Extending their winning streak to a team record 10 matches by beating Honduras 3-1 in the Gold Cup semifinals, life has gotten rather comfortable for the United States. Landon Donovan is in peak form, the strikers are actually scoring goals and they've outscored their opponents 19-4 over their five Gold Cup matches. In short, the U.S. team is celebrating their federation's 100th anniversary by doing something they've rarely done in that span: what they're supposed to.
As magnificent and encouraging as that achievement is, it's also the kind of thing that can lead to complacency if you're not careful. So just as the U.S. was preparing to close out the win against Honduras, manager Jurgen Klinsmann showed his unrelenting fire and infectious passion by loudly protesting the increasingly rough and dangerous play of his discouraged opponents. And in the 87th minute, the referee sent him off when he punctuated his protests by throwing a ball at the ground in frustration. As a result, the CONCACAF disciplinary committee will now decide whether Klinsmann will serve a touchline ban during the final. That keeps everyone on their toes, eh?
It was a punishment that seemed to come as a surprise even to Klinsmann himself. The kind of thing that sparks conspiracy theories like how the referee, who was Costa Rican, might've been out for revenge after Costa Rica protested their loss to the USA in a World Cup Qualifier during a Colorado blizzard earlier this year.
Regardless of the motives, it's hard to see the referee's overzealous punishment being extended under the scrutiny of the disciplinary committee. But, then again, it is CONCACAF. Klinsmann apologized for his part when he spoke to the press after the match. From Newsday:
"It was just a reaction out of frustration," Klinsmann said, "because the fouls added up. It just kind of boiled over . . . I apologize for the reaction. It was not meant for the referee."

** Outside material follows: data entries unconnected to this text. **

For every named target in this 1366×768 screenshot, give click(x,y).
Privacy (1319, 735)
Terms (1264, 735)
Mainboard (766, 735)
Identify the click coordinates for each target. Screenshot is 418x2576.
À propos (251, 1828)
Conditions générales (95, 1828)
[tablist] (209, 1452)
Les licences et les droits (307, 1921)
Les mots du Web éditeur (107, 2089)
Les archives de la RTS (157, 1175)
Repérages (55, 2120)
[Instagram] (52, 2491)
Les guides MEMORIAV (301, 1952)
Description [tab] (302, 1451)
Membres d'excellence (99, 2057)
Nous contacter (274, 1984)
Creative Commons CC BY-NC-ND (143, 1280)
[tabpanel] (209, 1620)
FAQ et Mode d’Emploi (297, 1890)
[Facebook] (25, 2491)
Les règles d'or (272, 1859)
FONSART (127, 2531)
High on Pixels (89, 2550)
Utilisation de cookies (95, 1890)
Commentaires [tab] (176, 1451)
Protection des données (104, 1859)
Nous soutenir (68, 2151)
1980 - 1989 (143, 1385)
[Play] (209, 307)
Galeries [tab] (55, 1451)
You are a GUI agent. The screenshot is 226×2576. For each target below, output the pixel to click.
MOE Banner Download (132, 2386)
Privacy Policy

So Klinsmann continues to win over his doubters with decisive results while galvanizing his team with his impassioned defense of their well-being. Together, with a newfound consistency against inferior regional competition, they can now complete a tournament to remember with their first Gold Cup win since 2007. At least until something bigger comes along.
UPDATE: Panama beat Mexico 2-1 for the second time in this tournament to meet the U.S. in the final.